Dan seperti yang telah diterangkan pula. Menurut pendapat sebagian besar ulama ahli fiqih, hukum akekah ialah sunnah, dan  ada jupa yang menyatakan bahwasanya aqiqoh hukumnya sunah muakkad. Syeikh Muhammad bin Sholih Al ‘Utsaimin rahimatullah menjelaskan bahwasanya akikah untuk laki-laki ialah dengan dua ekor kambing ataiu domba, dan untuk wanita adalah dengan satu ekor kambing atau domba.

INFO LAINNYA :  Berikut Ini 7 Cara Mencari Domba  atau Kambing Qurban & Penyedia Jasa Layanan Aqiqah

Jika mencukupkan diri dengan beraqiqah seekor kambing / domba untuk akikah laki-laki, hal itu pun diperbolehkan.

Perintah aqiqoh itu adalah jadi tanggung jawab seorang ayah sang anak (yang menjamin nafkah si anak tersebut). Sekiranya ketika waktu terbaik yang dianjurkan untuk beraqiqah yang dianjurkan orang tua sedang dalam keadaan tidak mampu, karenanya orang tua pun tak diperintahkan melakukan aqiqah. Sebab, Allah SWT telah berfirman di dalam Surat At-Taghobun yang artinya: “Bertaqwalah kepada Allah semampu kalian.” Sedangkan apabila orang tua lagi berada  dalam kondisi cukup dikala waktu yang dianjurkan dianjurkannya aqiqah, maka aqiqoh menjadi perintah untuk sang ayah, tidak ibunya &  bukan pula sang anak (dikutip dari Liqo-at Al Bab Al Maftuh).

Hukum Mengakikahi Diri Sendiri

Terdapat perbedaan pandangan seputar hukum akikah diri sendiri di kalangan para ulama ahli fikih. Hal tersebut dikarenakan oleh kevalidan hadis tentang persoalan ini, yakni hadis yang diriwayatkan oleh Imam Baihaqi yang artinya: “Nabi shallallahu ‘alaihi wa sallam mengaqiqahi dirinya sendiri sesudah Beliau diutus menjadi Nabi.” Hanya saja, hadis itu dinyatakan sebagai hadits munkar.

Lantas, bagaimana pendapat ulama ahli fiqih terkait dengan aqiqah untuk diri sendiri?

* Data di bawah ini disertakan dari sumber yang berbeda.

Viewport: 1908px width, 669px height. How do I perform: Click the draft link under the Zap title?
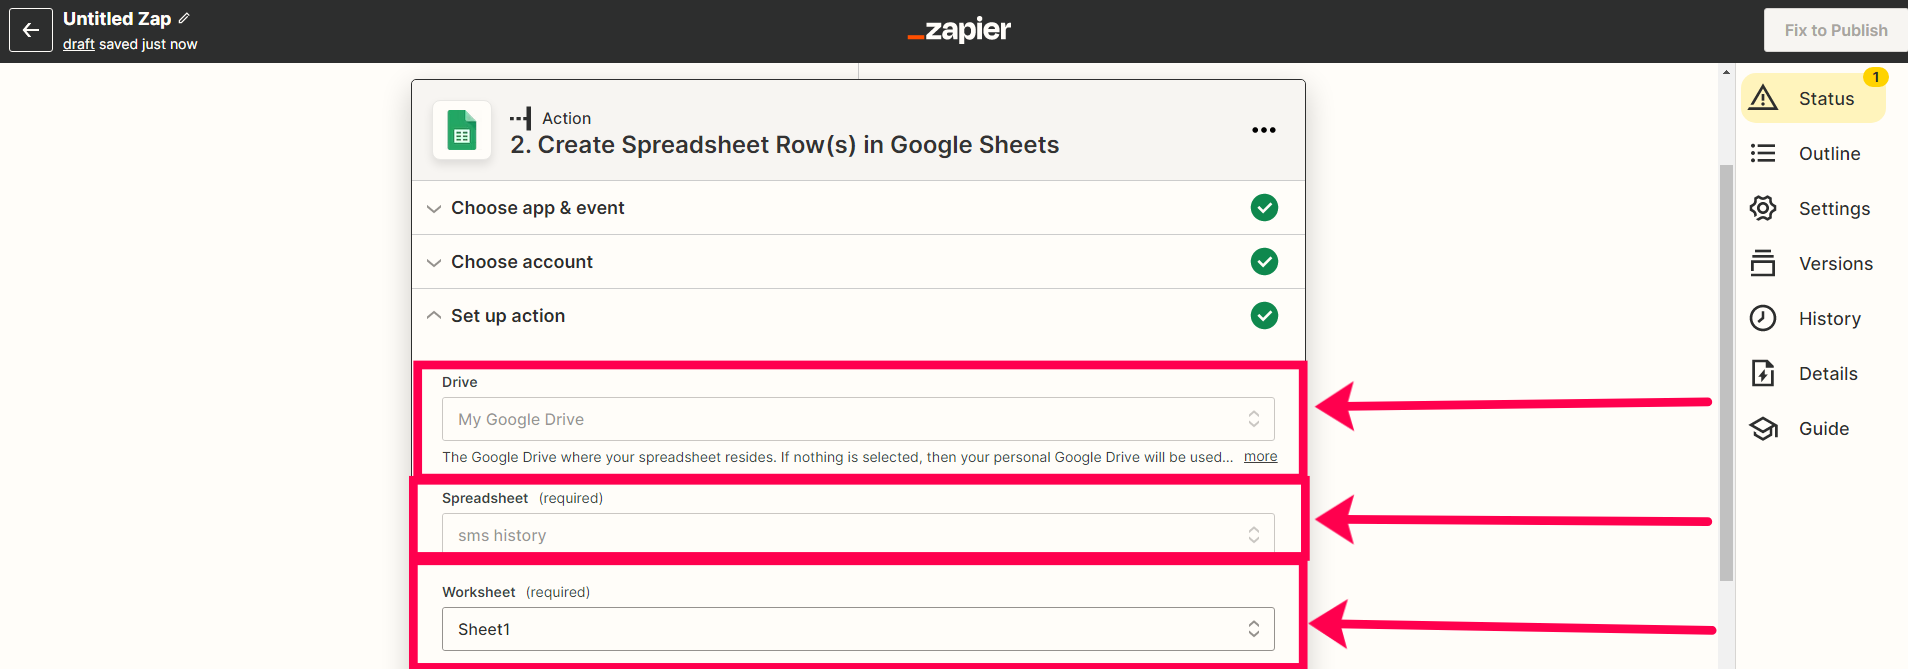(78, 44)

Menurut madzhab imam Syafi’i, Syaikh al-Ghozzi, pengarang kitab syarah Taqrib, menuturkan bahwasanya aqiqoh tak apa-apa jika diakhirkan sesudah baligh & bila akikah diakhirkan hingga baligh, maka gugur tanggung jawab aqiqah kepada si anak dari orang tua. Kemudian, setelah baligh, si anak mempunyai pilihan mengaqiqahi diri sendiri. Beberapa ulama ahli fikih menganjurkan mengaqiqohi diri sendiri, seperti yang dijelaskan oleh Imam Ibnu Sirin &  Imam Al Hasan Al Bashri.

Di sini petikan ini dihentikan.